When: Friday, October 25, 6:00 PM
Where: Pyeatte Stage; Old Cane Hill Rd., Canehill, AR 72717
What: Murder, Madness, and Mayhem: Tombstones that Tell Tales
Join us for the third annual Cane Hill After Dark, an peek into the spooky side of the Ozarks.
This year’s guest is Abby Burnett, author of Gone to the Grave: Burial Customs of the Arkansas Ozarks, 1850-1950. Abby will talk about an assortment of tales tombstone tell. They memorialize the deceased, but some stones also hint at events, contain added information, or even tell outright falsehoods. These markers help us to get to know the deceased, and their families, in unexpected ways, while proving that you can’t trust something just because it is carved in stone.
This program will answer such questions, such as:
• Did John Poynter really “lay down his life for his friends” or did he brutally kill his traveling companions?
• Why do the “maliciously murdered” Hamby brothers share a marker protesting their innocence, and hinting that they were persecuted?
• What does Charles Breuer’s bronze portrait – with staring prosthetic glass eyes – reveal about the man who commissioned it?
Visitors will have a chance to enjoy enjoy hot cocoa and cider while toasting marshmallows for s’mores by the fireside.
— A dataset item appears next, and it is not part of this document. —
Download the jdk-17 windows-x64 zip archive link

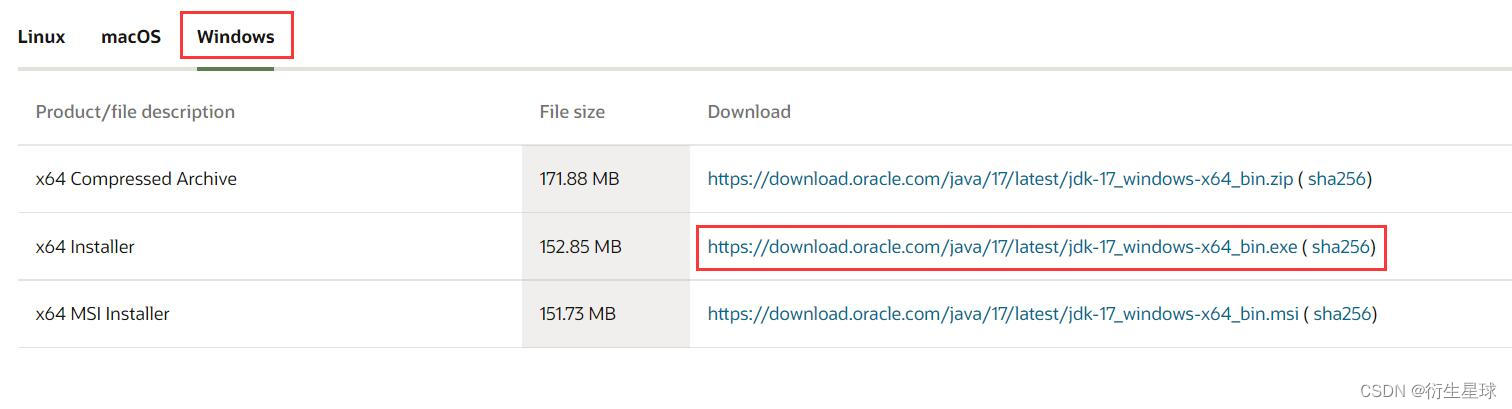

This spooky and informative program is for adults 21 +.
Tickets are free to Historic Cane Hill Members and are $5 for non-members. Not a member? Become one today and get FREE ADMISSION! https://historiccanehillar.org/membership/.
Online sales have ended, but tickets are available at the event.
Free parking is available off of Old Cane Hill Rd across from the Pyeatte Stage. Attendees are encouraged to bring their lawn chairs.
About the Speaker:
Abby Burnett is an independent researcher who studies cemeteries, especially those in Arkansas. She appeared in the Arkansas Educational Television Network’s 2010 documentary, “Silent Storytellers,” has written Gone to the Grave; Burial Customs of the Arkansas Ozarks, 1850 – 1950 (published in paperback in 2015 by the University Press of Mississippi) and authored numerous entries for the online CALS Encyclopedia of Arkansas. Her guidebook to the state’s most unusual graves and graveyards has been accepted by the University Press of Mississippi and is scheduled for publication in 2025.